Setting realistic return assumptions based on risk helps avoid foolish decisions driven by fear of missing out (FOMO). I also make sure to diversify instead of chasing hot tips on message boards.
Understand risks and have long-term discipline:
The market can be more turbulent than Space Mountain at Disney World! Having a stomach for risk and long-term discipline is key to investment success.
Before hitting the buy button, I contemplate:
- How would this position perform in a downturn?
- Am I comfortable holding for 3-5 years despite volatility?
Utilize automatic recurring investments for discipline
By setting up recurring fractional share purchases in my favorite stocks and ETFs, I take emotions out of the equation while steadily building my portfolio. This forced discipline brings peace of mind!
In conclusion, fractional share investing has been a game changer, truly democratizing the stock market for small retail investors like myself.
By allowing us to purchase slices of shares in top companies with little money, fractional trading provides a smooth onramp to long-term wealth creation.
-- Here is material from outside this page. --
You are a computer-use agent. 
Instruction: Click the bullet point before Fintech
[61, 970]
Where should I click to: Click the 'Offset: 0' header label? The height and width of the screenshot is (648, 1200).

I'll never forget the rush of excitement when I made my first fractional share trade - 0.05 shares of Apple for 6.
It wasn't a huge position, but it represented my first step towards an investing habit. With subsequent regular and diversified fractional share purchases, I've built a balanced portfolio tailored to my risk appetite.
Of course, investing education remains vital to long-term success. While fractional trading makes the mechanics easier, understanding risk management, portfolio construction, taxes and more is still essential.
Thankfully, there are now abundant resources for beginner investors looking to trade fractional shares responsibly.
Overall my journey into fractional share investing has been extremely rewarding, instilling personal finance disciplines that changed my life.
I used to think the stock market was an untouchable, Wall Street realm. But with fractions, this retail investor finally has a seat at the table!